Sunday morning it was almost a surprise when at sunrise, there was actually sun. The forecast wasn’t great but the first Superbike Race was set to go!
Although there is a law that always the government to close down the roads for an event, this is rarely done on a Sunday and like today, the roads weren’t closed until afternoon after people had gone to church and returned.
I have been up at the Grandstand / Paddock area several times but the energy is different for race day. There is an excitement, a nervous energy in the Parc Ferme. The mechanics are making final adjustments, the pit crews in their Nomex suits are filling the gas tanks and others are bringing tools and tires to the pits.

In practice riders are sent out in pairs. On race day they go one at a time at 10-second intervals. There are numbers on the grid for teams to stage their rider´s bikes. Many of the drivers do not appear until the final moments, trying to avoid the ITV4 TV reporters roving through the grid with microphones.


Davo Johnson is #1 on is the crome Norton Superbike, patiently waiting for the start of the 2017 Isle of Man TT. The top 20 positions are pre-assigned based on prior performance. Numbers 21 and beyond are based not the weeks qualifying times.
Davo is reving is engine, the starter’s hand lifts from his shoulder and he is off! The 2017 TT has finally begun.

One by one they roll up to the line, pause a few seconds under the hand of the starter and then the Superbikes roar to life.

Today’s 6 lap event is 226.4 miles and requires 2 pit stops. Once all the riders are off there is a strange silence over the crowd in the grandstand. There are no big screen TV’s for the crowd to see the race, there is no electronic scoreboard and there are no beer vendors in the stands yelling Beer Here!


There is the announcer on the PA with the same broadcast as people are listening to Manx Radio TT, there is the score board where the times and positions are written by hand and hung by Boy Scouts and in the pits, tanks holding the gas are gravity feed. While the machines are high tech, this racing in the rawest form.

The view from the top of the Control Tower shows there is a very fine line between speed and disaster.
• • •
**What the exercise asks:** Please output the whole Isle of Man TT race-day text again, word for word. The data after this plays no part in anything here.

**Data provided:**
• • •
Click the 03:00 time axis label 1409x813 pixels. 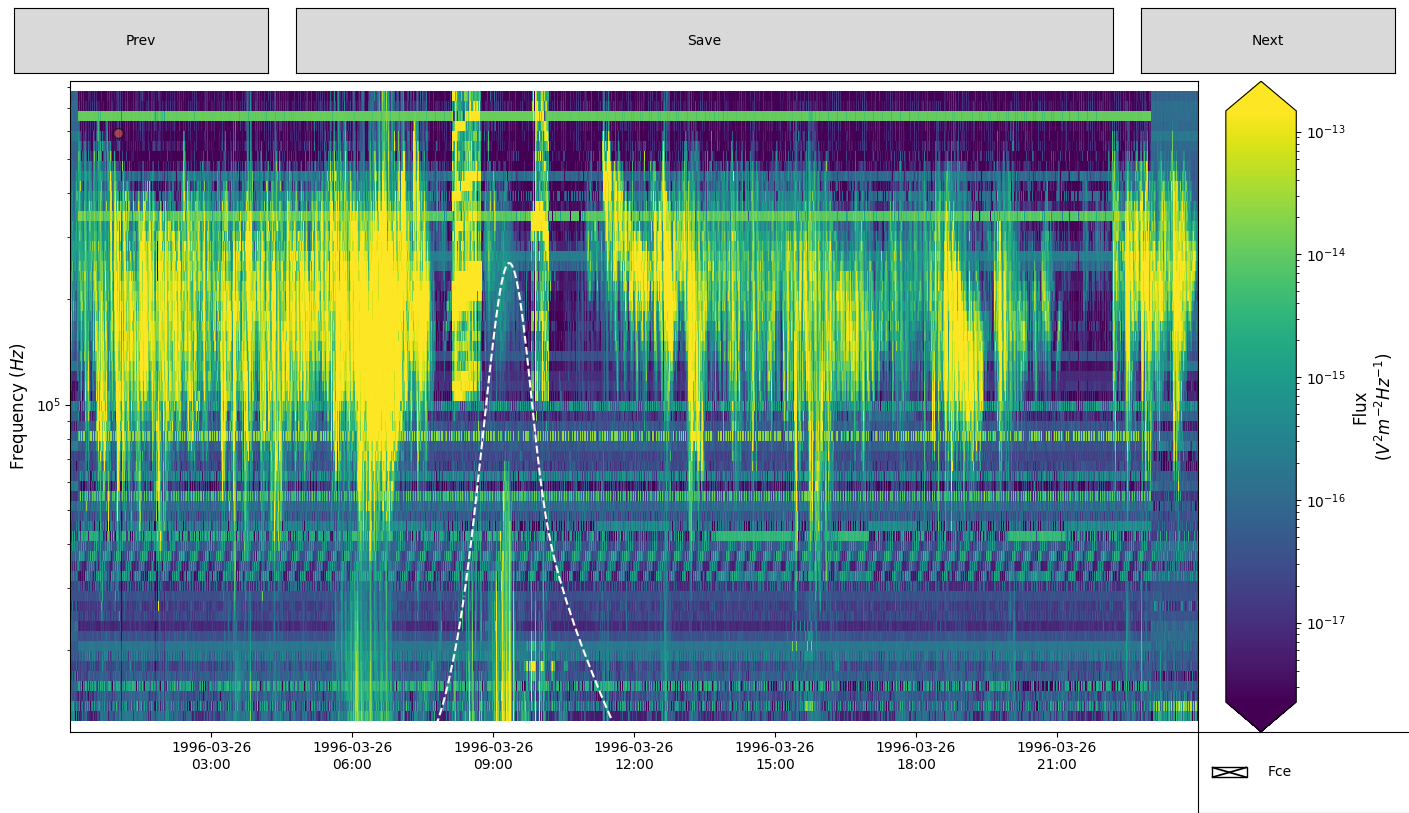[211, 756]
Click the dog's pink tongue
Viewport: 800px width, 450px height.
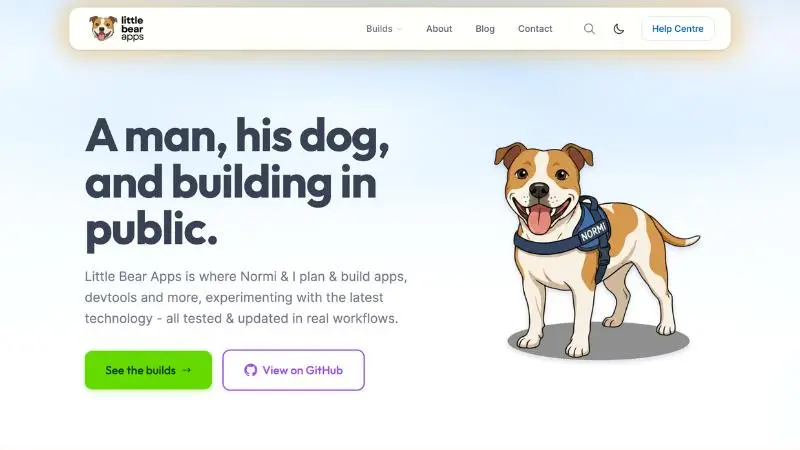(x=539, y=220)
• • •
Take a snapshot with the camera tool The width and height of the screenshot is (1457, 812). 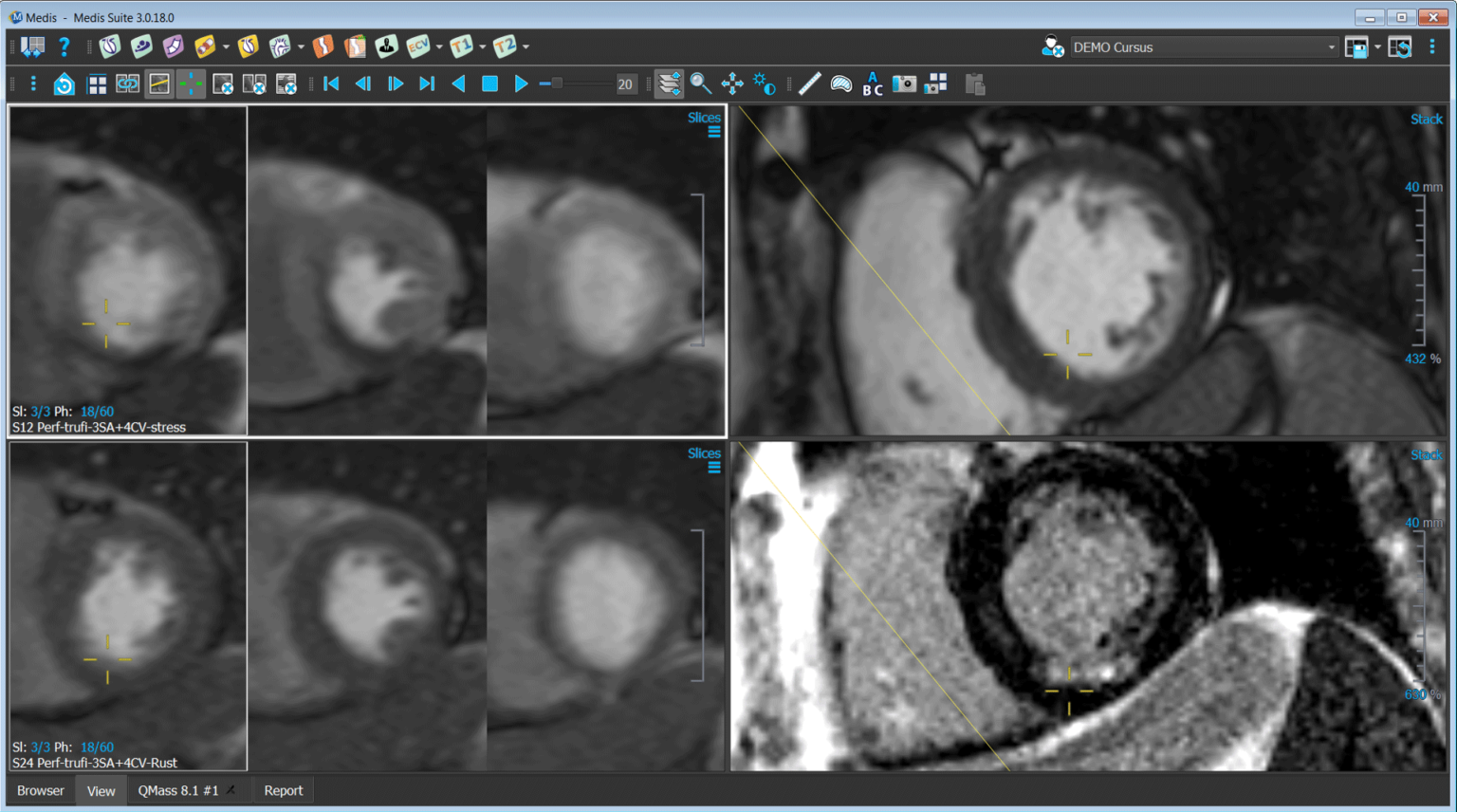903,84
• • •
**Your response:**
Sunday morning it was almost a surprise when at sunrise, there was actually sun. The forecast wasn’t great but the first Superbike Race was set to go!
Although there is a law that always the government to close down the roads for an event, this is rarely done on a Sunday and like today, the roads weren’t closed until afternoon after people had gone to church and returned.
I have been up at the Grandstand / Paddock area several times but the energy is different for race day. There is an excitement, a nervous energy in the Parc Ferme. The mechanics are making final adjustments, the pit crews in their Nomex suits are filling the gas tanks and others are bringing tools and tires to the pits.

In practice riders are sent out in pairs. On race day they go one at a time at 10-second intervals. There are numbers on the grid for teams to stage their rider´s bikes. Many of the drivers do not appear until the final moments, trying to avoid the ITV4 TV reporters roving through the grid with microphones.


Davo Johnson is #1 on is the crome Norton Superbike, patiently waiting for the start of the 2017 Isle of Man TT. The top 20 positions are pre-assigned based on prior performance. Numbers 21 and beyond are based not the weeks qualifying times.
Davo is reving is engine, the starter’s hand lifts from his shoulder and he is off! The 2017 TT has finally begun.

One by one they roll up to the line, pause a few seconds under the hand of the starter and then the Superbikes roar to life.

Today’s 6 lap event is 226.4 miles and requires 2 pit stops. Once all the riders are off there is a strange silence over the crowd in the grandstand. There are no big screen TV’s for the crowd to see the race, there is no electronic scoreboard and there are no beer vendors in the stands yelling Beer Here!


There is the announcer on the PA with the same broadcast as people are listening to Manx Radio TT, there is the score board where the times and positions are written by hand and hung by Boy Scouts and in the pits, tanks holding the gas are gravity feed. While the machines are high tech, this racing in the rawest form.

The view from the top of the Control Tower shows there is a very fine line between speed and disaster.